Please return, word for word, the items below from the line with "Click the Municipio" up to and including the line with "Click the Aurelia/Alibrandi".

-- BEGIN --

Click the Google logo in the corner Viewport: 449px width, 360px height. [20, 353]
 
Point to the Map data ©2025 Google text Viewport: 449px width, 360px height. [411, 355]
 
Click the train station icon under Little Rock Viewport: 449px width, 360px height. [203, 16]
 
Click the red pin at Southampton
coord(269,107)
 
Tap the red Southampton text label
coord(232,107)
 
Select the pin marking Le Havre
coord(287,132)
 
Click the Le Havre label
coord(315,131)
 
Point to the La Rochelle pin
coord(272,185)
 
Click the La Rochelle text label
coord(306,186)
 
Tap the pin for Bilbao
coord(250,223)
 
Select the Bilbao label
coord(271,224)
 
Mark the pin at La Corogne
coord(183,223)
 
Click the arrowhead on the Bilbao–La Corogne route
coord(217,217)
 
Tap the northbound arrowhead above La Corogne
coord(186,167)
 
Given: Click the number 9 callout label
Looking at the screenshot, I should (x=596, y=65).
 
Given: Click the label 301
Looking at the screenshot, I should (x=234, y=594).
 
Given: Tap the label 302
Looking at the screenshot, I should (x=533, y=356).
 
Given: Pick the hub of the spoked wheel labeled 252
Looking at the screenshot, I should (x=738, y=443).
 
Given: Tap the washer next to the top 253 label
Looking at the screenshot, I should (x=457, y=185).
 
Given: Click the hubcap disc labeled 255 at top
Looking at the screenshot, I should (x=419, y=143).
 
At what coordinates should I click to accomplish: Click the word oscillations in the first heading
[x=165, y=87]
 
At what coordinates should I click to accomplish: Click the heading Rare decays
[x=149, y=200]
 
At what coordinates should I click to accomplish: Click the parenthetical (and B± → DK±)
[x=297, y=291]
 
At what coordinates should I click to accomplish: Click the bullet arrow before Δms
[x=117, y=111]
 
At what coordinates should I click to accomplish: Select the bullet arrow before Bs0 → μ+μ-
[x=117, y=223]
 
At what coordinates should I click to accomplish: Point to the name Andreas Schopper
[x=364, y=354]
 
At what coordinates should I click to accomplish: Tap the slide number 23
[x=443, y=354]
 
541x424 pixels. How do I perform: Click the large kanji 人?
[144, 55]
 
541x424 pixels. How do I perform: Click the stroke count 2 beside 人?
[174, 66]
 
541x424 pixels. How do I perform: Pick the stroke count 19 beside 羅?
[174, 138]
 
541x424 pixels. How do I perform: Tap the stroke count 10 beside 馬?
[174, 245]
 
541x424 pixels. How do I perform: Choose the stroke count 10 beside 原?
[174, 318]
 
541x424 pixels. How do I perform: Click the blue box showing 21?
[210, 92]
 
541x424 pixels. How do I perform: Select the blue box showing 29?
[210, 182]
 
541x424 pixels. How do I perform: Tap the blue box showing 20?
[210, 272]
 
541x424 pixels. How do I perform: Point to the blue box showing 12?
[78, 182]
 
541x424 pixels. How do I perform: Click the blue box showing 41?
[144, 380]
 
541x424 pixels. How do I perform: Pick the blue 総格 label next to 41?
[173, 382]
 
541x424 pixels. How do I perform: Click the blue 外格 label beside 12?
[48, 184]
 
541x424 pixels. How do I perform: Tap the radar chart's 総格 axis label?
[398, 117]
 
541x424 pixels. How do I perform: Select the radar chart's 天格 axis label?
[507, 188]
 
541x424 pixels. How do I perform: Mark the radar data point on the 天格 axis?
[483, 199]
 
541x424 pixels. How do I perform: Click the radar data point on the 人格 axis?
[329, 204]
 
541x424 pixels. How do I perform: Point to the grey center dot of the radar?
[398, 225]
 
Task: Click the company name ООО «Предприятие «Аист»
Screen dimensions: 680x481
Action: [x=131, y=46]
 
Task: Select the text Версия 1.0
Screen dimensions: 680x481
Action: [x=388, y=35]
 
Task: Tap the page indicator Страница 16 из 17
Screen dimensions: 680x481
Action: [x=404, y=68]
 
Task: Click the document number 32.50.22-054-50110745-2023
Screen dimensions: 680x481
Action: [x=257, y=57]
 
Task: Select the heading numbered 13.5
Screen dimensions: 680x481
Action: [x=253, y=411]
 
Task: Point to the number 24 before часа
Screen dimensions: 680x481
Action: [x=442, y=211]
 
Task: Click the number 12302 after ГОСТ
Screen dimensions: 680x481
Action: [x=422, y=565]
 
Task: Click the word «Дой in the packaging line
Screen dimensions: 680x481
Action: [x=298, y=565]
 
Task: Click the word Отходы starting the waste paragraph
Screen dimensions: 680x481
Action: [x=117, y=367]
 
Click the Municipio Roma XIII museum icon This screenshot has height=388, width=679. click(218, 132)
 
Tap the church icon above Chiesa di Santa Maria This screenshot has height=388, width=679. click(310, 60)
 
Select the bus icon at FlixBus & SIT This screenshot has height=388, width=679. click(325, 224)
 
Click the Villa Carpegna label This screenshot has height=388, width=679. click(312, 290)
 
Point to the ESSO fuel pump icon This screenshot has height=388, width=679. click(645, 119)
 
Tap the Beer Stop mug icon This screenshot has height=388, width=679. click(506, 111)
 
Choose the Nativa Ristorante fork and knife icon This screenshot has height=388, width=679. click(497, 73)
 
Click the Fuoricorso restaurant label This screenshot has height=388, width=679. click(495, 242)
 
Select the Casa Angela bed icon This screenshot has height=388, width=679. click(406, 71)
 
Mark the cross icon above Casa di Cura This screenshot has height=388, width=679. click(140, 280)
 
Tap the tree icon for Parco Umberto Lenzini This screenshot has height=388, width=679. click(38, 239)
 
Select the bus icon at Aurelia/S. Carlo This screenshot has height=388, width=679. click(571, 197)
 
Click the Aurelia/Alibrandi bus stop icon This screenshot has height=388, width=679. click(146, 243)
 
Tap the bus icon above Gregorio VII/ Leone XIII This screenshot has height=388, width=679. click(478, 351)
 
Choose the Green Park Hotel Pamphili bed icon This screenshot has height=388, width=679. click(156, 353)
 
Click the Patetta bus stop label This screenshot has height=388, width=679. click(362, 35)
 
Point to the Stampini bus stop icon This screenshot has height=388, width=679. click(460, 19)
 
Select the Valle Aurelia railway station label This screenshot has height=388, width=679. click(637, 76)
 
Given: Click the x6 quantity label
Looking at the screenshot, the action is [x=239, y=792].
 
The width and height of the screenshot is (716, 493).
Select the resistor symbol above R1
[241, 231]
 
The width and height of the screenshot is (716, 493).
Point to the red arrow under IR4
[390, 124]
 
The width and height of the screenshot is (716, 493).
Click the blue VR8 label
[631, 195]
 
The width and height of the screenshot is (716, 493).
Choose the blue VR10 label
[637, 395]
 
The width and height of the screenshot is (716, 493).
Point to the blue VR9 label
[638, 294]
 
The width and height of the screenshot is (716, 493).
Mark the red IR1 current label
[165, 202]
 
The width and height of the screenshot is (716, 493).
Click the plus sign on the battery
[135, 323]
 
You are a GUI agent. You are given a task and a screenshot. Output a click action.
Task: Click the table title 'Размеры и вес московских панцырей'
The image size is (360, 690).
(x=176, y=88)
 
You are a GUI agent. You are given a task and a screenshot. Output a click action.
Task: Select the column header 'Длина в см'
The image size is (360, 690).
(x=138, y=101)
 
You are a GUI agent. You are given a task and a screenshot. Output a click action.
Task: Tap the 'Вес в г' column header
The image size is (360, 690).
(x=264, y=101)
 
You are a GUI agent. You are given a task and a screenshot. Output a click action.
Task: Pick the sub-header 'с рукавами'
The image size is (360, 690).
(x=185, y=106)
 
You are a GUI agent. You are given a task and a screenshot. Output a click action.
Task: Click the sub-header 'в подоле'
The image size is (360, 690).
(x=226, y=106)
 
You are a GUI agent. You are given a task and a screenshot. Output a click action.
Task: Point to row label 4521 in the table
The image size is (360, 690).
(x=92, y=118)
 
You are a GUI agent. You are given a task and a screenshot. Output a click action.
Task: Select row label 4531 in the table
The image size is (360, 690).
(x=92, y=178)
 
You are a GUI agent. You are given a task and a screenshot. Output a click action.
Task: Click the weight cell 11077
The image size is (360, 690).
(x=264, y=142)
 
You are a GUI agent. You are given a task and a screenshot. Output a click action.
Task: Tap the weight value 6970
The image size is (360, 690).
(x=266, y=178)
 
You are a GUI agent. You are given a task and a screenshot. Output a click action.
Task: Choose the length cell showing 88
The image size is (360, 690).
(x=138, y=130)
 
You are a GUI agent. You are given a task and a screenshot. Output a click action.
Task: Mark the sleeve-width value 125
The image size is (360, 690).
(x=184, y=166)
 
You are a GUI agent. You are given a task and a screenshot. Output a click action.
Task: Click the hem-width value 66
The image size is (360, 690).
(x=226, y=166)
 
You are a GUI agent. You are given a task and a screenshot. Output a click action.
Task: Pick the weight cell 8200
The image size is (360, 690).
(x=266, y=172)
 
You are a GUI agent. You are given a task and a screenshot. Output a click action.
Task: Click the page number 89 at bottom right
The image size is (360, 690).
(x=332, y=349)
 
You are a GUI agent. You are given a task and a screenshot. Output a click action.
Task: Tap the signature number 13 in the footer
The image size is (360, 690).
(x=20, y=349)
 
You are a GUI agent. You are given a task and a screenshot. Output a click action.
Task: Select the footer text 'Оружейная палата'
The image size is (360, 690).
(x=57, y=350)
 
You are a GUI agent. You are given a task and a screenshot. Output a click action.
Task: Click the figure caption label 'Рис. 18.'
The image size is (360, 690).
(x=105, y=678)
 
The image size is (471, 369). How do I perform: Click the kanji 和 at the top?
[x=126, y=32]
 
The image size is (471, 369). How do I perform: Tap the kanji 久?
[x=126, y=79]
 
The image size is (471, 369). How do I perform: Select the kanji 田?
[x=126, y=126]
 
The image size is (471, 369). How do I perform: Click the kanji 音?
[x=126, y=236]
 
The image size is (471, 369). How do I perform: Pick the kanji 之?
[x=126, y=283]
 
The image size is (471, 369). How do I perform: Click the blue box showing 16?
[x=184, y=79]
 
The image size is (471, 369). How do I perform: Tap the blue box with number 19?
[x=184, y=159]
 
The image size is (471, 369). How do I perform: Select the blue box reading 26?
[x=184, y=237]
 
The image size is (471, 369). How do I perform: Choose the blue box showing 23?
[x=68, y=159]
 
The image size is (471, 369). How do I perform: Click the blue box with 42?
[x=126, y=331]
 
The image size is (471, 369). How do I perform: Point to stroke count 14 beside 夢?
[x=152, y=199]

-- END --

### ANSWER FOR THE TASK
Click the Municipio Roma XIII museum icon This screenshot has height=388, width=679. click(218, 132)
 
Tap the church icon above Chiesa di Santa Maria This screenshot has height=388, width=679. click(310, 60)
 
Select the bus icon at FlixBus & SIT This screenshot has height=388, width=679. click(325, 224)
 
Click the Villa Carpegna label This screenshot has height=388, width=679. click(312, 290)
 
Point to the ESSO fuel pump icon This screenshot has height=388, width=679. click(645, 119)
 
Tap the Beer Stop mug icon This screenshot has height=388, width=679. click(506, 111)
 
Choose the Nativa Ristorante fork and knife icon This screenshot has height=388, width=679. click(497, 73)
 
Click the Fuoricorso restaurant label This screenshot has height=388, width=679. click(495, 242)
 
Select the Casa Angela bed icon This screenshot has height=388, width=679. click(406, 71)
 
Mark the cross icon above Casa di Cura This screenshot has height=388, width=679. click(140, 280)
 
Tap the tree icon for Parco Umberto Lenzini This screenshot has height=388, width=679. click(38, 239)
 
Select the bus icon at Aurelia/S. Carlo This screenshot has height=388, width=679. click(571, 197)
 
Click the Aurelia/Alibrandi bus stop icon This screenshot has height=388, width=679. click(146, 243)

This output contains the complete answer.